12-Mar-2026 Crypto Economy

TL;DR

  • Developer accounts on GitHub fell 17% over the past year, and weekly commits and active accounts dropped more than 50% across major ecosystems recently.
  • Ethereum and Solana kept the strongest developer baselines overall, while Internet Computer, Polkadot, Starknet, Celo and BNB Chain lost momentum or new teams.
  • Fewer NFT and gaming projects, weaker VC funding, tighter liquidity and security concerns pushed builders toward proven protocols and streamlined crypto use cases.

Crypto’s builder economy is no longer spreading evenly across blockchains, and Ethereum and Solana are emerging as the clearest magnets for developer energy. Developer activity slowed in late 2025 and kept weakening into early 2026, with engaged GitHub developer accounts down 17% over the past year. Weekly commits and active accounts also fell by more than 50% during the last three months across most major ecosystems.

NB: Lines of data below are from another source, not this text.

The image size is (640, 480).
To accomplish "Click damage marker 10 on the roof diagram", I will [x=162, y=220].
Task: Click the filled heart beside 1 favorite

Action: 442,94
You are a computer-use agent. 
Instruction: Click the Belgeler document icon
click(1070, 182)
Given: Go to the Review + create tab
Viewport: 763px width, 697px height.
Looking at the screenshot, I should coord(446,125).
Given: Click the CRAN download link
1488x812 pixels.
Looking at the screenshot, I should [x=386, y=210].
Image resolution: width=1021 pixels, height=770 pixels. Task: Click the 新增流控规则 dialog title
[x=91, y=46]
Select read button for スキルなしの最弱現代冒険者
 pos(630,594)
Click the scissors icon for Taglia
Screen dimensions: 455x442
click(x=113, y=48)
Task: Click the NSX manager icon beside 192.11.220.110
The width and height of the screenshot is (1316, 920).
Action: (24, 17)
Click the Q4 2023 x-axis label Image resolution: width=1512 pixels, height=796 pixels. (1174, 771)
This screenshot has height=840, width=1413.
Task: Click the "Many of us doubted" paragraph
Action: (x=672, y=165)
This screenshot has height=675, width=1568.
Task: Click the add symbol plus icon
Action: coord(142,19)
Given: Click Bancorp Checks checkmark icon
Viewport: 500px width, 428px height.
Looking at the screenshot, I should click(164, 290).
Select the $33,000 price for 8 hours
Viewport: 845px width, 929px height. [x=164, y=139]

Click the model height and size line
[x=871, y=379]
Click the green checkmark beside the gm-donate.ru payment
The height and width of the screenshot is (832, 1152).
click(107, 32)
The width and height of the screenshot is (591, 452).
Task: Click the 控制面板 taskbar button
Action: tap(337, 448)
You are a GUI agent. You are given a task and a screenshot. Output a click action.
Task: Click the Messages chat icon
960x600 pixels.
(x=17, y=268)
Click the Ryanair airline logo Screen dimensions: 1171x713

Even so, Ethereum and Solana have preserved a higher baseline of loyal contributors, showing that when activity contracts, the biggest and most established networks tend to absorb disproportionate attention.

The retreat is hitting smaller ecosystems hardest

That concentration matters because smaller ecosystems are struggling to attract fresh teams while the largest chains keep core talent intact. Across all tracked projects, the sector counts 11,845 ecosystem developers, a figure that has remained stable, but distribution inside that total has become more uneven. The slowdown in NFTs and on-chain games removed categories that once required full development teams. At the same time, apps have become more dependent on liquidity than on product design alone. Internet Computer, Polkadot, Starknet and Celo have all stopped drawing new teams, while BNB Chain lost 8.4% of developers.

Developer accounts on GitHub fell 17% over the past year, and weekly commits and active accounts dropped more than 50% across major ecosystems recently.

Another force behind the shift is a market that now rewards consolidation, fewer experiments and faster paths to traction. Contributors have increasingly moved toward AI models, while smaller crypto app creation has faded and dedicated token teams have been displaced by no-coding launchpads. Liquidity has also concentrated in the biggest protocols, leaving many smaller DeFi projects with less reason to keep expanding. With much of crypto’s architecture built and stress-tested in real time, the pace of breakthrough ideas has slowed. Investors are also showing less patience for novelty, especially when safer, working protocols already exist.

Security and funding pressures have added to the retreat, because builders are no longer operating in an environment that rewards endless ecosystem proliferation. Loss of venture capital support has reduced incentives for speculative development, while awareness of DPRK-linked hacker infiltration has made teams more cautious about hiring. Activity has shifted toward streamlined use cases and toward protocols with proven operating histories. A few networks with trending uses, including Bitcoin, Polygon and Litecoin, managed to add developers over the past year. But the broader pattern is clear: crypto development is clustering around survivors, not expanding outward.